__EXERCISE DIRECTIONS__. Each entry has to be set down again with no alteration.

INPUT DATA Block Start

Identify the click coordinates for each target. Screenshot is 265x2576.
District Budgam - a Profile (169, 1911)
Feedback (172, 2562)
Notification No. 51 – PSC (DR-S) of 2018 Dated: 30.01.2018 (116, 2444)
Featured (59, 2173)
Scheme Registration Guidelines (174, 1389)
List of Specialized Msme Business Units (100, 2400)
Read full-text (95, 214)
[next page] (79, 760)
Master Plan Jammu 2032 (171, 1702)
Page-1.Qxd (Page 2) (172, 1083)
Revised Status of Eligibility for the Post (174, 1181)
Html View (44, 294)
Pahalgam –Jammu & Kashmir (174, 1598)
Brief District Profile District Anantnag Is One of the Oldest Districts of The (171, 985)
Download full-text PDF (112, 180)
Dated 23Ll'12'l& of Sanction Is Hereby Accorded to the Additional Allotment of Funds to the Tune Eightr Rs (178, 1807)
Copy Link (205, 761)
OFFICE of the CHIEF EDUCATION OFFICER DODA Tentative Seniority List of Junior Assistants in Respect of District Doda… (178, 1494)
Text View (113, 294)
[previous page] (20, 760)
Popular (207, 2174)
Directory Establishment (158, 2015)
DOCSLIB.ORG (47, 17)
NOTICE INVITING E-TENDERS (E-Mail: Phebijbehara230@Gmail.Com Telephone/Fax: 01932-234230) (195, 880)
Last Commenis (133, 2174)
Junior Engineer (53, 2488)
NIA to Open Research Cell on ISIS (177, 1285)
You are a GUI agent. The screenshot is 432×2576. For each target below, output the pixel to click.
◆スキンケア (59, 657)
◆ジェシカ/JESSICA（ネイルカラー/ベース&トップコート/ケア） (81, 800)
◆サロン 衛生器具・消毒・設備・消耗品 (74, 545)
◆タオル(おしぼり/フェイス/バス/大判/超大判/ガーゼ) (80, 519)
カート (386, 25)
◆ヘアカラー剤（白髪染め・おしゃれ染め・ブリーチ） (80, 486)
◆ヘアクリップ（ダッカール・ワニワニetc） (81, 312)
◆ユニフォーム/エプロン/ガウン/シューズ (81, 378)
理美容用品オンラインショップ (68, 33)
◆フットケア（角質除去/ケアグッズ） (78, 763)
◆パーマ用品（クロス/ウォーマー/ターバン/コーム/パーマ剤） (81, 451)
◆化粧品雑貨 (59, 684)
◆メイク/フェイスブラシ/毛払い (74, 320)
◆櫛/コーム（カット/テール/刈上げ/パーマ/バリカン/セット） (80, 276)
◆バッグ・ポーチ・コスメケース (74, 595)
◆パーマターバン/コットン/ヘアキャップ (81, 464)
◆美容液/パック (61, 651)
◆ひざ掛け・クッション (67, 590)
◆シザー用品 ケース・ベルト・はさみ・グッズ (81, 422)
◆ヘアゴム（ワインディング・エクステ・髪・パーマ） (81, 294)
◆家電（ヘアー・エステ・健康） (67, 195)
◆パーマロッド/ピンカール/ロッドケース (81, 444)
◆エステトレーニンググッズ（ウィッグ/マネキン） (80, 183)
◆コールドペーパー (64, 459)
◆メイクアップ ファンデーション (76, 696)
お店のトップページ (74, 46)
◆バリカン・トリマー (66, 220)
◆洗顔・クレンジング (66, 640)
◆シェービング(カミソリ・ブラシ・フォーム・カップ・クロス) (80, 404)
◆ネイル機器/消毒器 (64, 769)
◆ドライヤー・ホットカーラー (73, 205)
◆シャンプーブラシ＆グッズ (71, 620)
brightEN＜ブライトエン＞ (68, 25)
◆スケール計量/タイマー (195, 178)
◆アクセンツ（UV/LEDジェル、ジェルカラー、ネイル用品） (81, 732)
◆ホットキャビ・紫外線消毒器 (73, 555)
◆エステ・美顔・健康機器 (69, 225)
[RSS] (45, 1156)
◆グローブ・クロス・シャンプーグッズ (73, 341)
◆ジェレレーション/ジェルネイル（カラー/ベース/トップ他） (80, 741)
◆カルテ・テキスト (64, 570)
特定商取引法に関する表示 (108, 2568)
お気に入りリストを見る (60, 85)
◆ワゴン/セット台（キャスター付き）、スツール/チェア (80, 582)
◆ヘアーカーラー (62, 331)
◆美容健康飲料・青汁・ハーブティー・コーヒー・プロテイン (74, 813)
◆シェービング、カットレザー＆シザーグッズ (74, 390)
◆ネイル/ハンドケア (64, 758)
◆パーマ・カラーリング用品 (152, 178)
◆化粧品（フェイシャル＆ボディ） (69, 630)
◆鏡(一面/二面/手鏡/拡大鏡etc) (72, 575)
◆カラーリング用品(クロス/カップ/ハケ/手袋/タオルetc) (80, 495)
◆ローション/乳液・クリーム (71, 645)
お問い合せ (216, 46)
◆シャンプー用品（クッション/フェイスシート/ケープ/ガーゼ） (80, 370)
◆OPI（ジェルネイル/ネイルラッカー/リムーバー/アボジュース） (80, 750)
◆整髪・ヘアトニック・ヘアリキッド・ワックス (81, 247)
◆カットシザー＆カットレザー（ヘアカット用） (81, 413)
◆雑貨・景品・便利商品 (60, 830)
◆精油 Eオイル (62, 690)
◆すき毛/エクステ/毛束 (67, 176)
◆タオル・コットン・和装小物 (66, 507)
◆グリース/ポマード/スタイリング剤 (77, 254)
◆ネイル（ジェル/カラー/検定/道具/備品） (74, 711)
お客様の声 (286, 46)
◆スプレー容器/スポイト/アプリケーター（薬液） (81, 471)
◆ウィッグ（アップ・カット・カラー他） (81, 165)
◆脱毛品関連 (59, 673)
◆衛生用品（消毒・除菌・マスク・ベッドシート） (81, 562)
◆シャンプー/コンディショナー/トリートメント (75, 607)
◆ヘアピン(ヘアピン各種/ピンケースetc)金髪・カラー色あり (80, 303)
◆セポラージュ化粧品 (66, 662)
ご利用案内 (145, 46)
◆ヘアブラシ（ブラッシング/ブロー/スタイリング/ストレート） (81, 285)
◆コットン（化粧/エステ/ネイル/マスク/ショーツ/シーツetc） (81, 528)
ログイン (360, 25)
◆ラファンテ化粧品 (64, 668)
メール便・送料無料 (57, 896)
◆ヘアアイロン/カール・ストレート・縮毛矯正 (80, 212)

INPUT DATA Block End

__RESULT OF THE EXERCISE__.
Identify the click coordinates for each target. Screenshot is 265x2576.
District Budgam - a Profile (169, 1911)
Feedback (172, 2562)
Notification No. 51 – PSC (DR-S) of 2018 Dated: 30.01.2018 (116, 2444)
Featured (59, 2173)
Scheme Registration Guidelines (174, 1389)
List of Specialized Msme Business Units (100, 2400)
Read full-text (95, 214)
[next page] (79, 760)
Master Plan Jammu 2032 (171, 1702)
Page-1.Qxd (Page 2) (172, 1083)
Revised Status of Eligibility for the Post (174, 1181)
Html View (44, 294)
Pahalgam –Jammu & Kashmir (174, 1598)
Brief District Profile District Anantnag Is One of the Oldest Districts of The (171, 985)
Download full-text PDF (112, 180)
Dated 23Ll'12'l& of Sanction Is Hereby Accorded to the Additional Allotment of Funds to the Tune Eightr Rs (178, 1807)
Copy Link (205, 761)
OFFICE of the CHIEF EDUCATION OFFICER DODA Tentative Seniority List of Junior Assistants in Respect of District Doda… (178, 1494)
Text View (113, 294)
[previous page] (20, 760)
Popular (207, 2174)
Directory Establishment (158, 2015)
DOCSLIB.ORG (47, 17)
NOTICE INVITING E-TENDERS (E-Mail: Phebijbehara230@Gmail.Com Telephone/Fax: 01932-234230) (195, 880)
Last Commenis (133, 2174)
Junior Engineer (53, 2488)
NIA to Open Research Cell on ISIS (177, 1285)
You are a GUI agent. The screenshot is 432×2576. For each target below, output the pixel to click.
◆スキンケア (59, 657)
◆ジェシカ/JESSICA（ネイルカラー/ベース&トップコート/ケア） (81, 800)
◆サロン 衛生器具・消毒・設備・消耗品 (74, 545)
◆タオル(おしぼり/フェイス/バス/大判/超大判/ガーゼ) (80, 519)
カート (386, 25)
◆ヘアカラー剤（白髪染め・おしゃれ染め・ブリーチ） (80, 486)
◆ヘアクリップ（ダッカール・ワニワニetc） (81, 312)
◆ユニフォーム/エプロン/ガウン/シューズ (81, 378)
理美容用品オンラインショップ (68, 33)
◆フットケア（角質除去/ケアグッズ） (78, 763)
◆パーマ用品（クロス/ウォーマー/ターバン/コーム/パーマ剤） (81, 451)
◆化粧品雑貨 (59, 684)
◆メイク/フェイスブラシ/毛払い (74, 320)
◆櫛/コーム（カット/テール/刈上げ/パーマ/バリカン/セット） (80, 276)
◆バッグ・ポーチ・コスメケース (74, 595)
◆パーマターバン/コットン/ヘアキャップ (81, 464)
◆美容液/パック (61, 651)
◆ひざ掛け・クッション (67, 590)
◆シザー用品 ケース・ベルト・はさみ・グッズ (81, 422)
◆ヘアゴム（ワインディング・エクステ・髪・パーマ） (81, 294)
◆家電（ヘアー・エステ・健康） (67, 195)
◆パーマロッド/ピンカール/ロッドケース (81, 444)
◆エステトレーニンググッズ（ウィッグ/マネキン） (80, 183)
◆コールドペーパー (64, 459)
◆メイクアップ ファンデーション (76, 696)
お店のトップページ (74, 46)
◆バリカン・トリマー (66, 220)
◆洗顔・クレンジング (66, 640)
◆シェービング(カミソリ・ブラシ・フォーム・カップ・クロス) (80, 404)
◆ネイル機器/消毒器 (64, 769)
◆ドライヤー・ホットカーラー (73, 205)
◆シャンプーブラシ＆グッズ (71, 620)
brightEN＜ブライトエン＞ (68, 25)
◆スケール計量/タイマー (195, 178)
◆アクセンツ（UV/LEDジェル、ジェルカラー、ネイル用品） (81, 732)
◆ホットキャビ・紫外線消毒器 (73, 555)
◆エステ・美顔・健康機器 (69, 225)
[RSS] (45, 1156)
◆グローブ・クロス・シャンプーグッズ (73, 341)
◆ジェレレーション/ジェルネイル（カラー/ベース/トップ他） (80, 741)
◆カルテ・テキスト (64, 570)
特定商取引法に関する表示 (108, 2568)
お気に入りリストを見る (60, 85)
◆ワゴン/セット台（キャスター付き）、スツール/チェア (80, 582)
◆ヘアーカーラー (62, 331)
◆美容健康飲料・青汁・ハーブティー・コーヒー・プロテイン (74, 813)
◆シェービング、カットレザー＆シザーグッズ (74, 390)
◆ネイル/ハンドケア (64, 758)
◆パーマ・カラーリング用品 (152, 178)
◆化粧品（フェイシャル＆ボディ） (69, 630)
◆鏡(一面/二面/手鏡/拡大鏡etc) (72, 575)
◆カラーリング用品(クロス/カップ/ハケ/手袋/タオルetc) (80, 495)
◆ローション/乳液・クリーム (71, 645)
お問い合せ (216, 46)
◆シャンプー用品（クッション/フェイスシート/ケープ/ガーゼ） (80, 370)
◆OPI（ジェルネイル/ネイルラッカー/リムーバー/アボジュース） (80, 750)
◆整髪・ヘアトニック・ヘアリキッド・ワックス (81, 247)
◆カットシザー＆カットレザー（ヘアカット用） (81, 413)
◆雑貨・景品・便利商品 (60, 830)
◆精油 Eオイル (62, 690)
◆すき毛/エクステ/毛束 (67, 176)
◆タオル・コットン・和装小物 (66, 507)
◆グリース/ポマード/スタイリング剤 (77, 254)
◆ネイル（ジェル/カラー/検定/道具/備品） (74, 711)
お客様の声 (286, 46)
◆スプレー容器/スポイト/アプリケーター（薬液） (81, 471)
◆ウィッグ（アップ・カット・カラー他） (81, 165)
◆脱毛品関連 (59, 673)
◆衛生用品（消毒・除菌・マスク・ベッドシート） (81, 562)
◆シャンプー/コンディショナー/トリートメント (75, 607)
◆ヘアピン(ヘアピン各種/ピンケースetc)金髪・カラー色あり (80, 303)
◆セポラージュ化粧品 (66, 662)
ご利用案内 (145, 46)
◆ヘアブラシ（ブラッシング/ブロー/スタイリング/ストレート） (81, 285)
◆コットン（化粧/エステ/ネイル/マスク/ショーツ/シーツetc） (81, 528)
ログイン (360, 25)
◆ラファンテ化粧品 (64, 668)
メール便・送料無料 (57, 896)
◆ヘアアイロン/カール・ストレート・縮毛矯正 (80, 212)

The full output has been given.